Handle signed narinfo files

[shlevy]

The binary cache substituter should be able to verify signed .narinfo files (and ensure that the downloaded .nar file matches the hash in the .narinfo file). This will help prevent MITM attacks and allow non-root users to use binary caches whose public keys have been trusted by root.

[vcunat]

What about starting to use this feature by default? Can Hydra produce signed caches?

[domenkozar]

@edolstra this is fixed, right?

[wmertens]

...and does Hydra have a key? Shouldn't we distribute that key with the default nix install?

[edolstra]

Hydra does provide a signed binary cache, but I'm not sure we should include the key in Nix because we don't really want to encourage people using Hydra's binary cache instead of cache.nixos.org.

Cache.nixos.org is not currently signed, though.

[wmertens]

Indeed. So what would it take to sign cache.nixos.org? I'm actually
surprised that the build products aren't the same? Are they not copies from
Hydra? I'm probably missing a piece in the Hydra->cache.nixos.org workflow.

On Thu Jan 22 2015 at 3:04:58 PM Eelco Dolstra notifications@github.com
wrote:

Hydra does provide a signed binary cache, but I'm not sure we should
include the key in Nix because we don't really want to encourage people
using Hydra's binary cache instead of cache.nixos.org.

Cache.nixos.org is not currently signed, though.

—
Reply to this email directly or view it on GitHub
#75 (comment).

[edolstra]

Yes, they're copied from Hydra, but the signatures are not copied.

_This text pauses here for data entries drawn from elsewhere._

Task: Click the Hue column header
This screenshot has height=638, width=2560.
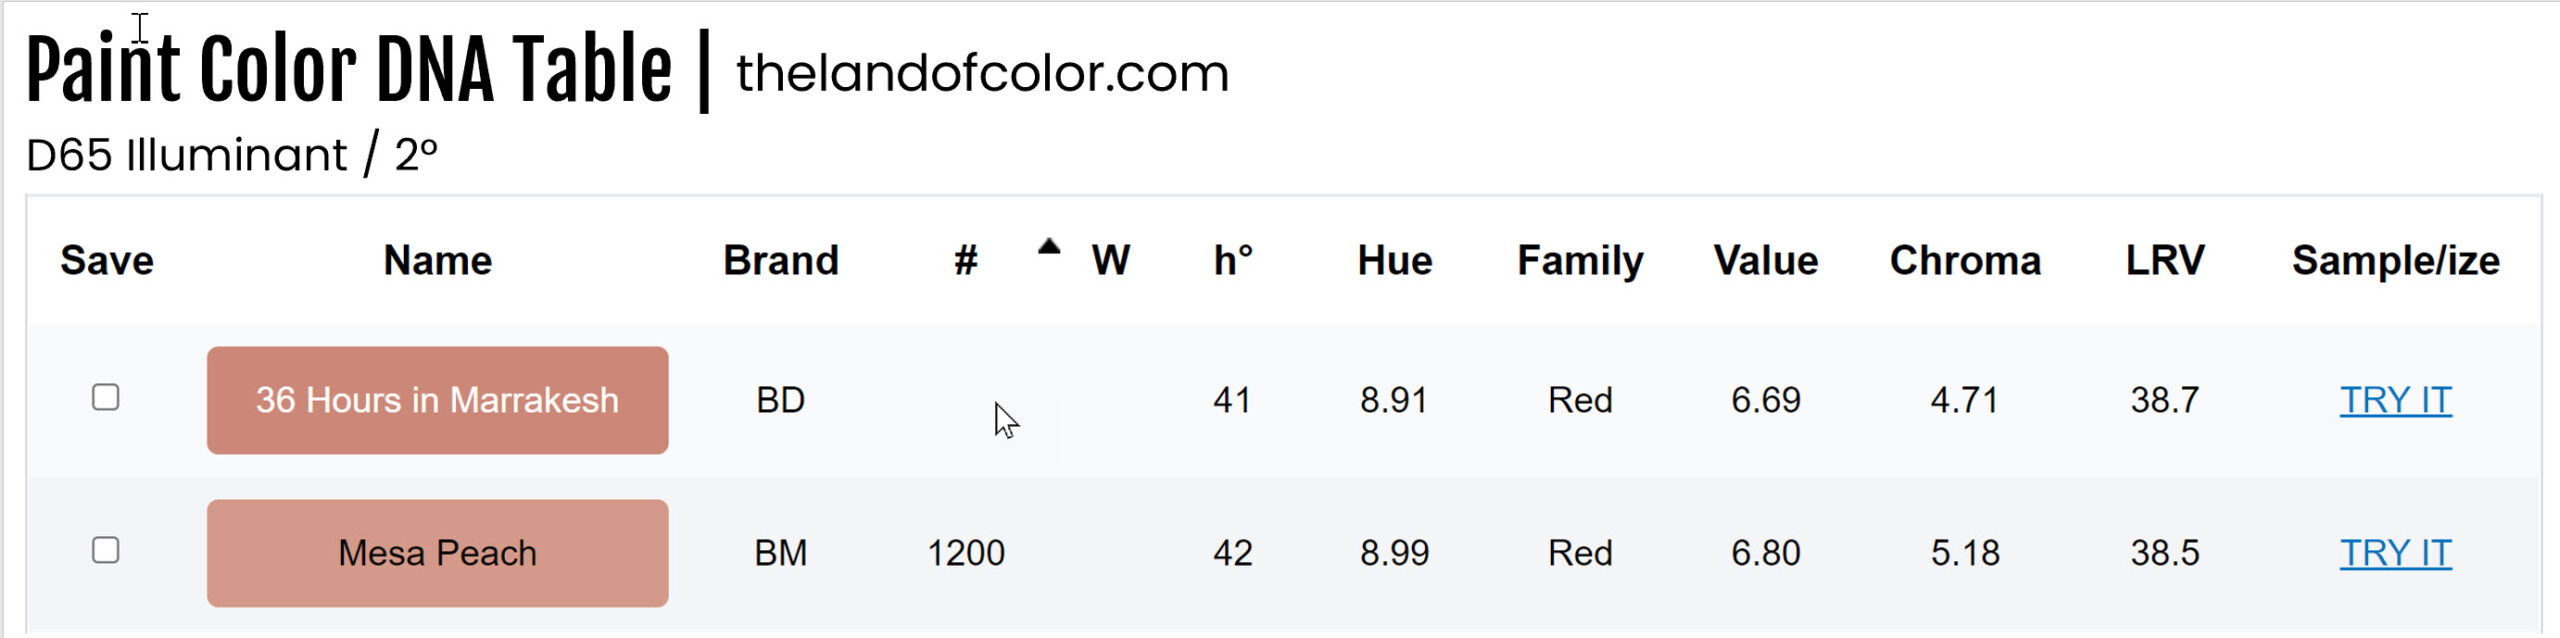Action: (1394, 261)
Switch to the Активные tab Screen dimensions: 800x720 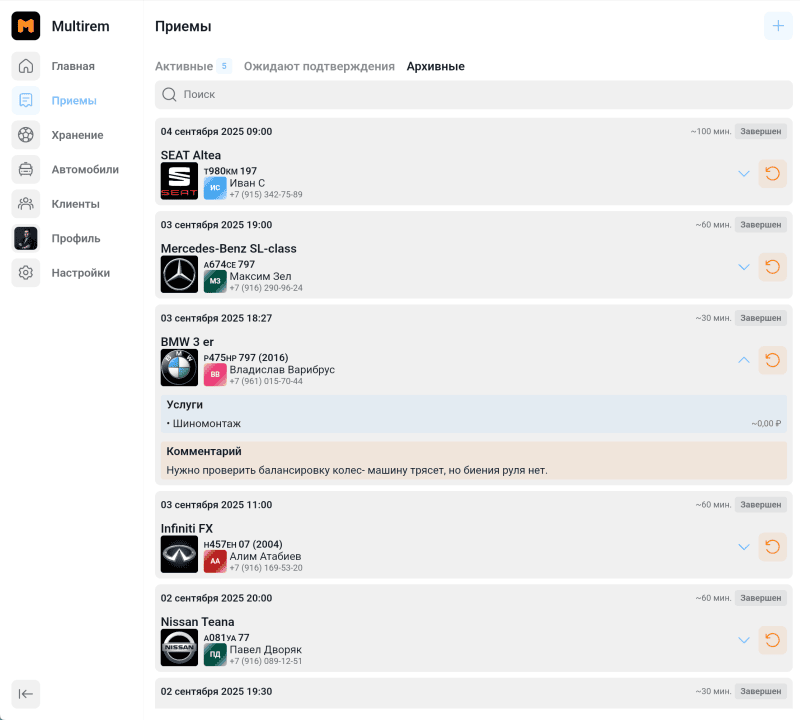pos(184,66)
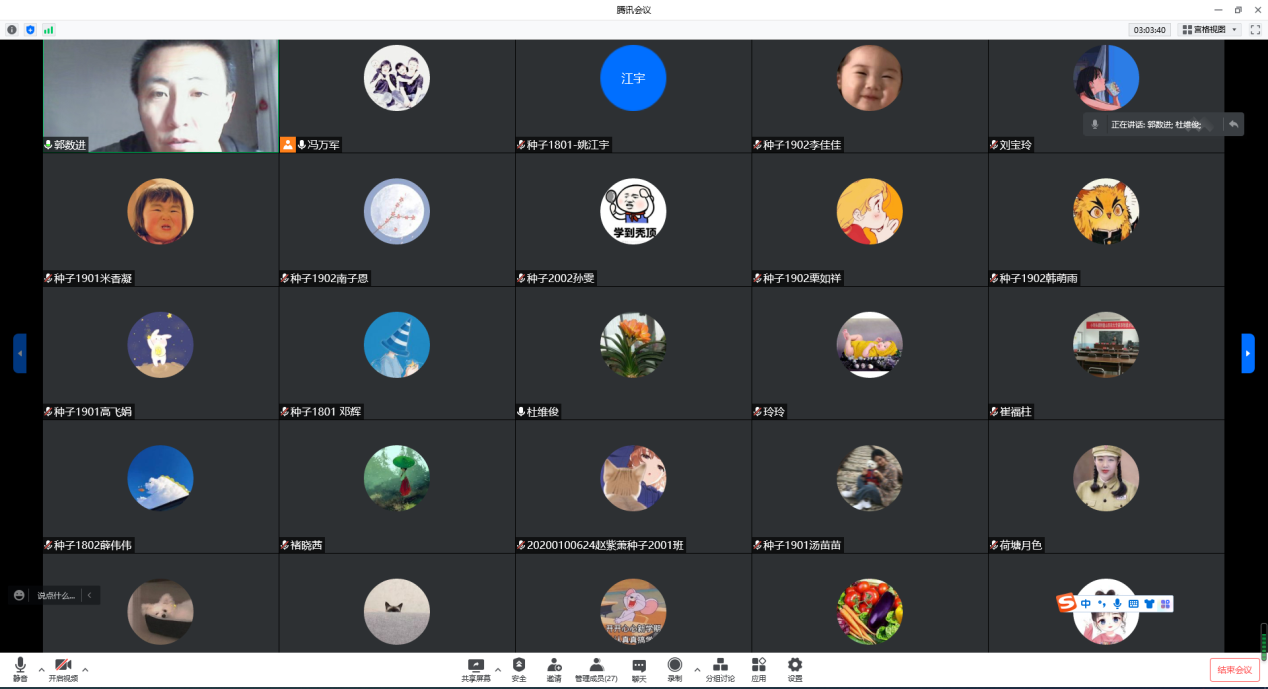Toggle 开启视频 camera button
Image resolution: width=1268 pixels, height=689 pixels.
tap(63, 669)
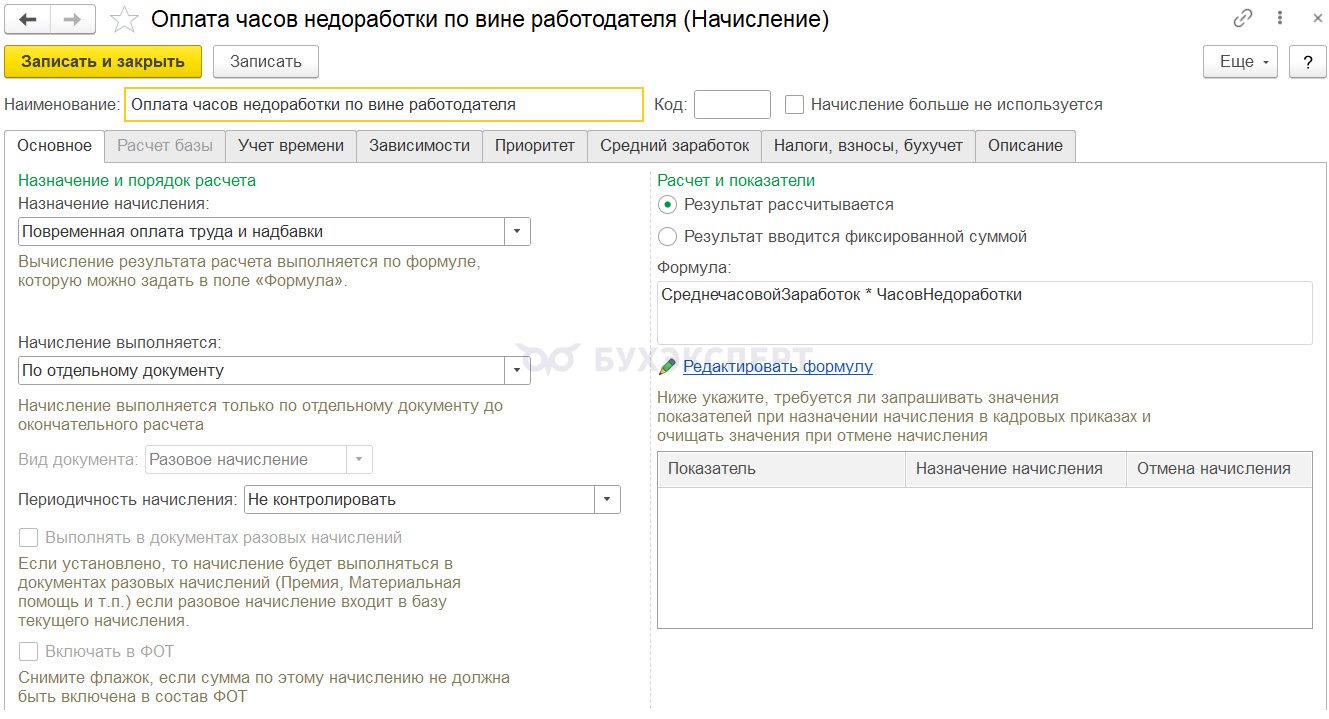The width and height of the screenshot is (1329, 719).
Task: Expand 'Назначение начисления' dropdown list
Action: point(517,232)
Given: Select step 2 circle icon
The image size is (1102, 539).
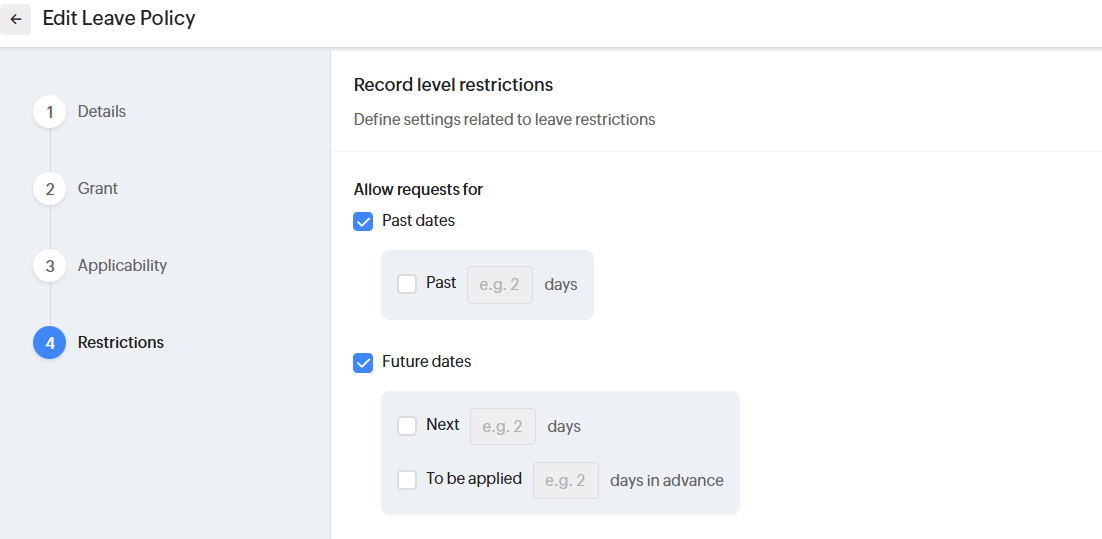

Signing cache.nixos.org wouldn't be hard but it would require signing all NARs that are already there (which is quite a lot).

[vcunat]

Oh, I thought each NAR would have its own signature. Signatures should be small enough to afford that, well under a kilobyte IMHO.

[edolstra]

@vcunat It's actually the .narinfo files tar contain a signature:

$ curl http://hydra.nixos.org/la5imi1602jxhpds9675n2n2d0683lbq.narinfo
StorePath: /nix/store/la5imi1602jxhpds9675n2n2d0683lbq-glibc-2.20
URL: nar/la5imi1602jxhpds9675n2n2d0683lbq-glibc-2.20
Compression: bzip2
NarHash: sha256:1s536x07qfv6xzby6vc46h0lw207kfmllsyswa9d38h4ix3l429h
NarSize: 32411536
References: la5imi1602jxhpds9675n2n2d0683lbq-glibc-2.20 qwwxgsg6l33lhx0v75mgmb077qggh8yl-linux-headers-3.12.32
Deriver: acim6v6lskfyjxjw0gg8dk7mh6vx76yj-glibc-2.20.drv
System: x86_64-linux
Signature: 1;hydra.nixos.org-1;pTmO8ckMiKCUcxMAS5Qdd8Vly9CBnEm3J6ie1sP3HvqmWoYA0znlSJDeU19WXuLk/h8X1nlVk4vhLdVxBmgepSMPJoqbjPuEZoE4GvKeB/ZIB+RkSDZLV1n+Wrn4KZ81XN/oRxho8Po+rbO2qijs4YZXuW4eZP4WKy67JH2/Uj81hez0Yq5HXppJkgGAUEEkBl4v/dq9mvd9s0pxWijm5gy+E4YOG5bayYoPegBGpcNRMOzYPHhe3I/hJKGw8vhSExtNzQiJ0Hc0LjRR3Pnwmaiy5QXF8dHBjmD+RHsEAE8sE8TUBzwFKrjqFlC7oZaT2Lm/fUr5sSR1oSHogB0qTw==

[vcunat]

Why not start copying those *.narinfo with signatures just for NARs that are newly copied to the cache?

BTW, I wonder... cache.nixos.org has a different NarHash for this same narinfo. (There's a different compression, but docs say it's supposed to be hash of uncompressed NAR.) I guess it's some non-determinism/impurity, still even in glibc.

[edolstra]

cache.nixos.org uses base-16 in the NarHash field rather than base-32, but the actual hash is the same.